**Instructions to follow**
Once you have read the listing, output it exactly and completely.

**Input data**
----------------

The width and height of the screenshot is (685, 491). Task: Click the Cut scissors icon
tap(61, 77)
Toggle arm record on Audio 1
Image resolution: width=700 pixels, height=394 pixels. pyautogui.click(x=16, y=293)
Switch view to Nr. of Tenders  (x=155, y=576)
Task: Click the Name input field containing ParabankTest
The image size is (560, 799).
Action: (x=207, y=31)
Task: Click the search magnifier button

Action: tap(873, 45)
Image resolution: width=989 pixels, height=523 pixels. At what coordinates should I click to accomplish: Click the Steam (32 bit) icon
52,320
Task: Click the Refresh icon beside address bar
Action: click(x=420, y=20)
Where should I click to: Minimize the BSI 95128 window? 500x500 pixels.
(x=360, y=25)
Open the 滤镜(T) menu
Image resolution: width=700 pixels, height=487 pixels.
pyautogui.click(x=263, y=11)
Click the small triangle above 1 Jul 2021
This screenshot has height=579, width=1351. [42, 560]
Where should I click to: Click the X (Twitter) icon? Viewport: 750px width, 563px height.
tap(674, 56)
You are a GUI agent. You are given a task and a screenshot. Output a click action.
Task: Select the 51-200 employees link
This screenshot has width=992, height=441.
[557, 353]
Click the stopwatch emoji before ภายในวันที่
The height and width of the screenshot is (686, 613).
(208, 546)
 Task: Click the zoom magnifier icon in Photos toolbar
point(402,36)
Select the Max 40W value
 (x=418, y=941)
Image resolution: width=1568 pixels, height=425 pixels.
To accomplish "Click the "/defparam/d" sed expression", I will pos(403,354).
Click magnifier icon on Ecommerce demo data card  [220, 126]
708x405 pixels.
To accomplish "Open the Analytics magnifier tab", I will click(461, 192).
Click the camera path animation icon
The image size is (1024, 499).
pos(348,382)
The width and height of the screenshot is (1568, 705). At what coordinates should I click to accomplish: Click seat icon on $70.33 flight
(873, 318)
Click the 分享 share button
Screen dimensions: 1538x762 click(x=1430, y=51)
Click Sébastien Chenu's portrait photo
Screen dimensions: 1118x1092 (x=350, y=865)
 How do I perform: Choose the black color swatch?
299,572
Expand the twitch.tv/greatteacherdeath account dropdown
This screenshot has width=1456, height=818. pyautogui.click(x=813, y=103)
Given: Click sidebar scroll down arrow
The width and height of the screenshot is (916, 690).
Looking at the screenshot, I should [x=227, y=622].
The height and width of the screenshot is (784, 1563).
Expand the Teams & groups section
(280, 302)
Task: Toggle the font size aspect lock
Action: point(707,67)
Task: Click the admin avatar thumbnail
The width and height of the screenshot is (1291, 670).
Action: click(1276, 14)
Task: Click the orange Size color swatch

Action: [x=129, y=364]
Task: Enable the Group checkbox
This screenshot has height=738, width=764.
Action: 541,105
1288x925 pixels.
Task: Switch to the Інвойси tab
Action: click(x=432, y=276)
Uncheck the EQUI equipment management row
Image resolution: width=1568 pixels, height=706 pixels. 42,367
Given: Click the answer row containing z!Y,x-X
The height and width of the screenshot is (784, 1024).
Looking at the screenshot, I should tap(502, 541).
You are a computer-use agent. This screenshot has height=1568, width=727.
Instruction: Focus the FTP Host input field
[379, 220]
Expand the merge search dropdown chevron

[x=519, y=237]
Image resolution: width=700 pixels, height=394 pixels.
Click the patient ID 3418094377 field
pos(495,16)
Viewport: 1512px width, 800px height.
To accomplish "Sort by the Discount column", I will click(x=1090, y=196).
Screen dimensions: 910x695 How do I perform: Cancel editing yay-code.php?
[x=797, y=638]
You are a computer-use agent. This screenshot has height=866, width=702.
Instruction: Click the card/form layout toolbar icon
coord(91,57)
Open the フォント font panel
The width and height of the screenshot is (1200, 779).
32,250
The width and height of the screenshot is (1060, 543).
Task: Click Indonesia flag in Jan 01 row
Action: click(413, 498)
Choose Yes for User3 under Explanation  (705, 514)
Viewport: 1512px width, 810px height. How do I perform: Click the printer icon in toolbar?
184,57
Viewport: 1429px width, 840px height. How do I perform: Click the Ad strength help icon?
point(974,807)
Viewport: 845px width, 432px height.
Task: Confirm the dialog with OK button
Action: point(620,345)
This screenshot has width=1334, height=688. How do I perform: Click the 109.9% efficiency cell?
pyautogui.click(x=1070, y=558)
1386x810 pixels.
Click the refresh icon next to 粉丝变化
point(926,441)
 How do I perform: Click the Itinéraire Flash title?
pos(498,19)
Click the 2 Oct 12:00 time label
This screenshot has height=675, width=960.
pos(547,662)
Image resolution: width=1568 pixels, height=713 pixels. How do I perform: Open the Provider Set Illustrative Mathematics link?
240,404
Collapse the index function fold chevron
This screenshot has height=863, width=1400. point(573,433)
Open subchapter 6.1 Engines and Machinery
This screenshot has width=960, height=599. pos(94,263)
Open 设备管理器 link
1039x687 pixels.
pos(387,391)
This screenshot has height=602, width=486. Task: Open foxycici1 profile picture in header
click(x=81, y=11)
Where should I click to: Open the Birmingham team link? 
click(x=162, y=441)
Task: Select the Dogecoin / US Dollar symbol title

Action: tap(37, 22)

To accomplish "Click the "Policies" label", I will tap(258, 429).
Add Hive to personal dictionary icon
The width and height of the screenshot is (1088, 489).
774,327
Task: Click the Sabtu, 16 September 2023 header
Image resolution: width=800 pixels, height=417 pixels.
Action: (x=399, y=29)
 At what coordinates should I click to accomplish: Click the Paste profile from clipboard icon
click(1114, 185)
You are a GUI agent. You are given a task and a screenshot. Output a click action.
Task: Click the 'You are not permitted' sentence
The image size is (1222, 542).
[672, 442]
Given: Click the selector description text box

----------------

**Written response**
The width and height of the screenshot is (685, 491). Task: Click the Cut scissors icon
tap(61, 77)
Toggle arm record on Audio 1
Image resolution: width=700 pixels, height=394 pixels. pyautogui.click(x=16, y=293)
Switch view to Nr. of Tenders  (x=155, y=576)
Task: Click the Name input field containing ParabankTest
The image size is (560, 799).
Action: (x=207, y=31)
Task: Click the search magnifier button

Action: tap(873, 45)
Image resolution: width=989 pixels, height=523 pixels. At what coordinates should I click to accomplish: Click the Steam (32 bit) icon
52,320
Task: Click the Refresh icon beside address bar
Action: click(x=420, y=20)
Where should I click to: Minimize the BSI 95128 window? 500x500 pixels.
(x=360, y=25)
Open the 滤镜(T) menu
Image resolution: width=700 pixels, height=487 pixels.
pyautogui.click(x=263, y=11)
Click the small triangle above 1 Jul 2021
This screenshot has height=579, width=1351. [42, 560]
Where should I click to: Click the X (Twitter) icon? Viewport: 750px width, 563px height.
tap(674, 56)
You are a GUI agent. You are given a task and a screenshot. Output a click action.
Task: Select the 51-200 employees link
This screenshot has width=992, height=441.
[557, 353]
Click the stopwatch emoji before ภายในวันที่
The height and width of the screenshot is (686, 613).
(208, 546)
 Task: Click the zoom magnifier icon in Photos toolbar
point(402,36)
Select the Max 40W value
 (x=418, y=941)
Image resolution: width=1568 pixels, height=425 pixels.
To accomplish "Click the "/defparam/d" sed expression", I will pos(403,354).
Click magnifier icon on Ecommerce demo data card  [220, 126]
708x405 pixels.
To accomplish "Open the Analytics magnifier tab", I will click(461, 192).
Click the camera path animation icon
The image size is (1024, 499).
pos(348,382)
The width and height of the screenshot is (1568, 705). At what coordinates should I click to accomplish: Click seat icon on $70.33 flight
(873, 318)
Click the 分享 share button
Screen dimensions: 1538x762 click(x=1430, y=51)
Click Sébastien Chenu's portrait photo
Screen dimensions: 1118x1092 (x=350, y=865)
 How do I perform: Choose the black color swatch?
299,572
Expand the twitch.tv/greatteacherdeath account dropdown
This screenshot has width=1456, height=818. pyautogui.click(x=813, y=103)
Given: Click sidebar scroll down arrow
The width and height of the screenshot is (916, 690).
Looking at the screenshot, I should [x=227, y=622].
The height and width of the screenshot is (784, 1563).
Expand the Teams & groups section
(280, 302)
Task: Toggle the font size aspect lock
Action: point(707,67)
Task: Click the admin avatar thumbnail
The width and height of the screenshot is (1291, 670).
Action: click(1276, 14)
Task: Click the orange Size color swatch

Action: [x=129, y=364]
Task: Enable the Group checkbox
This screenshot has height=738, width=764.
Action: 541,105
1288x925 pixels.
Task: Switch to the Інвойси tab
Action: click(x=432, y=276)
Uncheck the EQUI equipment management row
Image resolution: width=1568 pixels, height=706 pixels. 42,367
Given: Click the answer row containing z!Y,x-X
The height and width of the screenshot is (784, 1024).
Looking at the screenshot, I should tap(502, 541).
You are a computer-use agent. This screenshot has height=1568, width=727.
Instruction: Focus the FTP Host input field
[379, 220]
Expand the merge search dropdown chevron

[x=519, y=237]
Image resolution: width=700 pixels, height=394 pixels.
Click the patient ID 3418094377 field
pos(495,16)
Viewport: 1512px width, 800px height.
To accomplish "Sort by the Discount column", I will click(x=1090, y=196).
Screen dimensions: 910x695 How do I perform: Cancel editing yay-code.php?
[x=797, y=638]
You are a computer-use agent. This screenshot has height=866, width=702.
Instruction: Click the card/form layout toolbar icon
coord(91,57)
Open the フォント font panel
The width and height of the screenshot is (1200, 779).
32,250
The width and height of the screenshot is (1060, 543).
Task: Click Indonesia flag in Jan 01 row
Action: click(413, 498)
Choose Yes for User3 under Explanation  (705, 514)
Viewport: 1512px width, 810px height. How do I perform: Click the printer icon in toolbar?
184,57
Viewport: 1429px width, 840px height. How do I perform: Click the Ad strength help icon?
point(974,807)
Viewport: 845px width, 432px height.
Task: Confirm the dialog with OK button
Action: point(620,345)
This screenshot has width=1334, height=688. How do I perform: Click the 109.9% efficiency cell?
pyautogui.click(x=1070, y=558)
1386x810 pixels.
Click the refresh icon next to 粉丝变化
point(926,441)
 How do I perform: Click the Itinéraire Flash title?
pos(498,19)
Click the 2 Oct 12:00 time label
This screenshot has height=675, width=960.
pos(547,662)
Image resolution: width=1568 pixels, height=713 pixels. How do I perform: Open the Provider Set Illustrative Mathematics link?
240,404
Collapse the index function fold chevron
This screenshot has height=863, width=1400. point(573,433)
Open subchapter 6.1 Engines and Machinery
This screenshot has width=960, height=599. pos(94,263)
Open 设备管理器 link
1039x687 pixels.
pos(387,391)
This screenshot has height=602, width=486. Task: Open foxycici1 profile picture in header
click(x=81, y=11)
Where should I click to: Open the Birmingham team link? 
click(x=162, y=441)
Task: Select the Dogecoin / US Dollar symbol title

Action: tap(37, 22)

To accomplish "Click the "Policies" label", I will tap(258, 429).
Add Hive to personal dictionary icon
The width and height of the screenshot is (1088, 489).
774,327
Task: Click the Sabtu, 16 September 2023 header
Image resolution: width=800 pixels, height=417 pixels.
Action: (x=399, y=29)
 At what coordinates should I click to accomplish: Click the Paste profile from clipboard icon
click(1114, 185)
You are a GUI agent. You are given a task and a screenshot. Output a click action.
Task: Click the 'You are not permitted' sentence
The image size is (1222, 542).
[672, 442]
Given: Click the selector description text box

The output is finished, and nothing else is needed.